Secara garis besar, film Guru Ngaji seperti apa ceritanya?
Seperti layaknya laki-laki kan ingin membahagiakan keluarga. Disini tokoh Mukri kesehariannya bekerja sebagai guru ngaji, disamping itu dia juga punya pekerjaan lain yang sebagai badut. Awalnya semua berjalan lancar dan sesuai rencana, tapi kemudian ada masalah dan dilema yang harus dihadapi Mukri.
Apa yang jadi dilema?
Suatu waktu Mukri sedang menghibur di satu panti asuhan non-muslim, nah tiba-tiba pemimpin panti asuhannya bilang, 'minggu depan ngisi acara lagi di sini karena pengisi acaranya sakit, tapi sebagai Santa Clause', di situ konflik kan, karena untuk beberapa daerah di Indonesia jadi guru ngaji ya udah jadi guru ngaji aja, nggak usah dicampur sama pekerjaan lain, jadi badut aja dimarahin dan tanpa sepengetahuan istrinya, apalagi jadi Santa Clause. Jadi gimana caranya, bisa dilihat di film ini.
Pendalaman sebagai Mukri sendiri seperti apa?
Masih banyak guru ngaji di Indonesia yang sekedar dibayar dengan hasil kebun, kebetulan syutingnya di Boyolali, ada satu contoh dimana dia menghadapi ini dengan ikhlas, tentang keikhlasan lah.
Apa kesulitan jadi Mukri?
Kesulitan lebih pada saya sendiri karena untuk mendalami Mukri sebagai muslim saya juga pernah mengalami ngaji, ngantuk, terutama pulang sekolah dulu.
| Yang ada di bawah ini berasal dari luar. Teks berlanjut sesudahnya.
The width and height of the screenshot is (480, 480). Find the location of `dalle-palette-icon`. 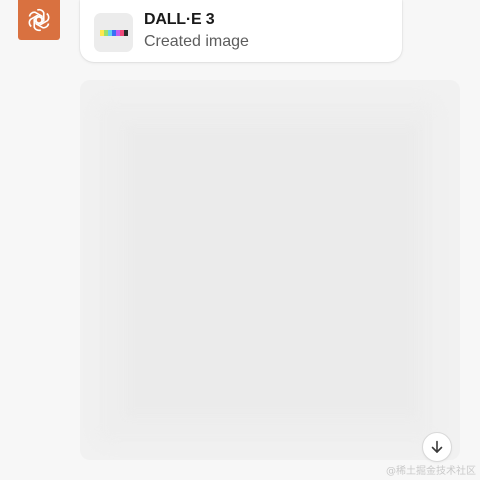

dalle-palette-icon is located at coordinates (114, 32). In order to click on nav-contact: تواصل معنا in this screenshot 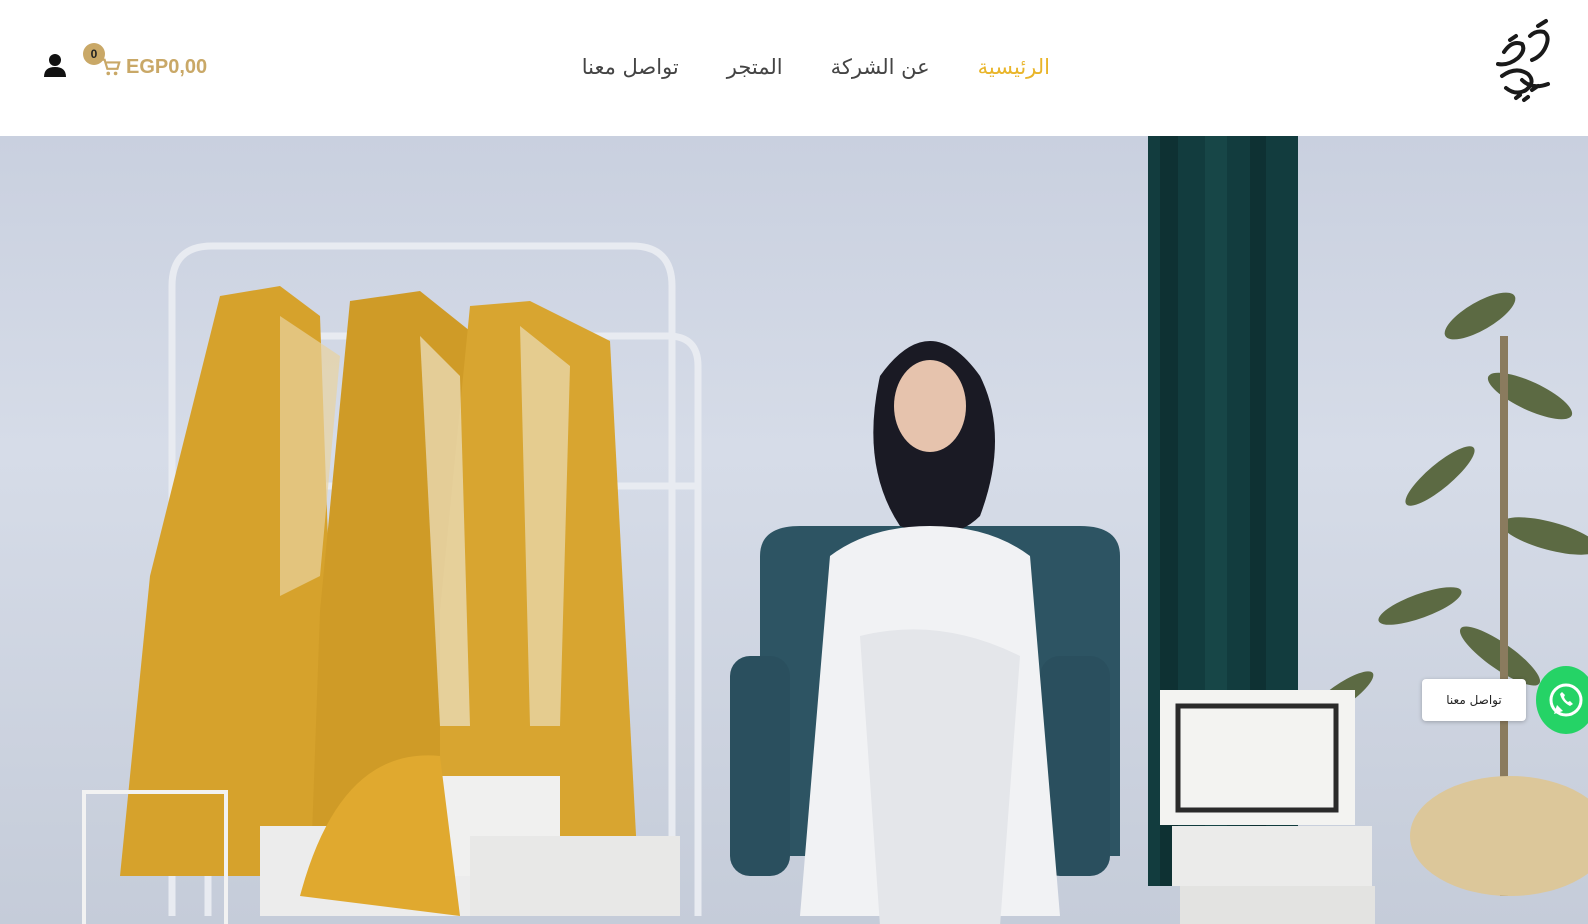, I will do `click(630, 67)`.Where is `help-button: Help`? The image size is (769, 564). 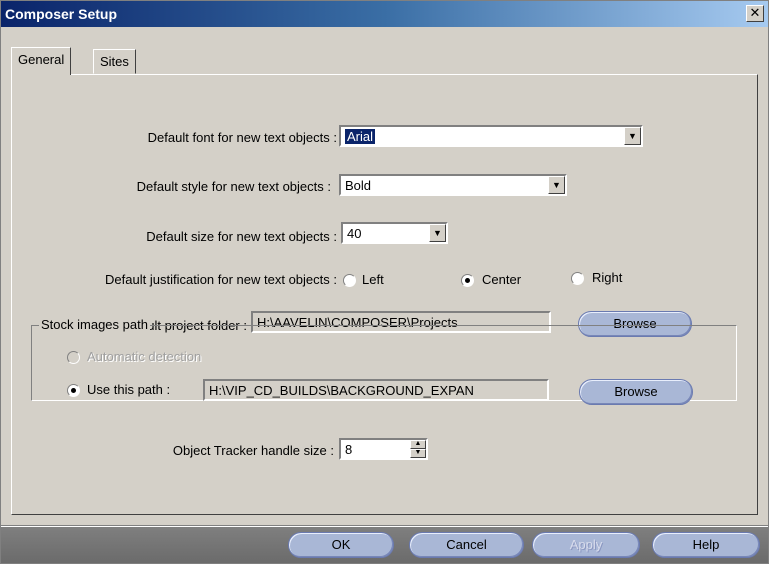
help-button: Help is located at coordinates (706, 545).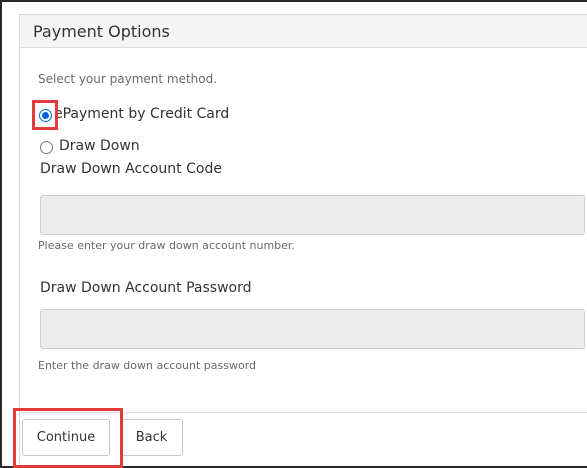 Image resolution: width=587 pixels, height=468 pixels. What do you see at coordinates (100, 146) in the screenshot?
I see `radio-draw-down-label: Draw Down` at bounding box center [100, 146].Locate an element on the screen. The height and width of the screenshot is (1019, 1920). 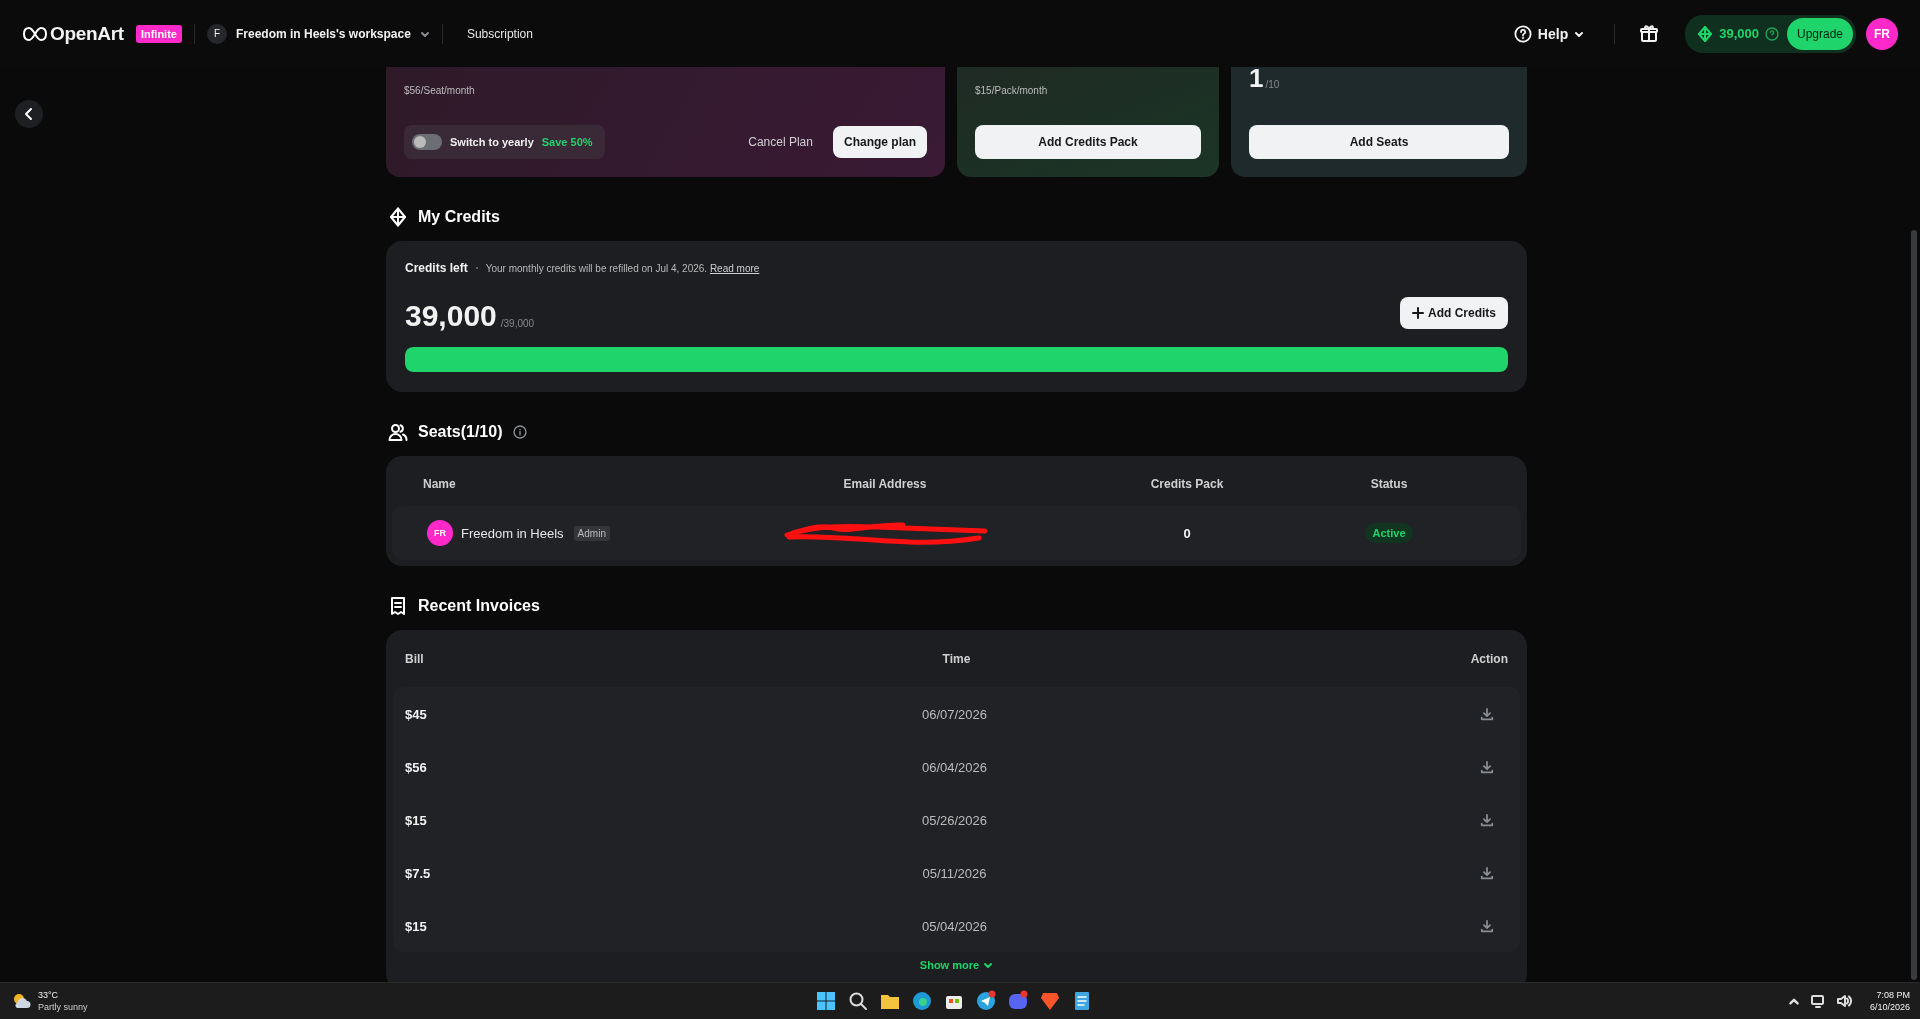
column-header: Name is located at coordinates (440, 484).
Tapi saat saya memerankan tokoh ini, saya takut salah dalam melantunkan ayat.
Kenapa takut?
Kalau membaca (Al Quran) mungkin saya bisa, cuma lantunnya, tajwid-nya itu loh. Karena guru ngaji pasti akan ditiru kan, takutnya saya salah, terus ditiru oleh anak-anak, makanya saya sangat berhati-hati untuk itu. Makanya saat adegan melantunkan ayat tuh saya nggak apa-apa take berkali-kali sampai bener, takut, karena itu sensitif. Sisi lainnya Mukri kan manusia biasa, bisa salah.
Pesan apa yang ingin disampaikan di film Guru Ngaji?
Film ini ada beberapa pesan, toleransi, terhadap umat beragama, antar ras. Bagaimana dia menyikapi hidup, serba kekurangannya. Intinya keikhlasan, dalam arti tidak neko-neko, hidup saya segini aja. Bagaimana dia menyikapi hidupnya.
Setelah Guru Ngaji, akan ada apa lagi dari seorang Donny Damara?
Ada nanti (film) Buffalo Boys, di situ ada Tio Pakusadewo, ada Pevita Pearce, mudah-mudahan Juli ini tayang.
Pada akhirnya, Donny Damara sudah membuktikan kecintaannya pada dunia akting secara perlahan membawanya menjadi seorang legenda di perfilman tanah air. Dengan pengalamannya yang segudang, Donny membuktikan jika legenda pun tetap butuh aktualisasi diri agar filmografi serta pengalamannya bisa meninggalkan sesuatu untuk industri film Indonesia.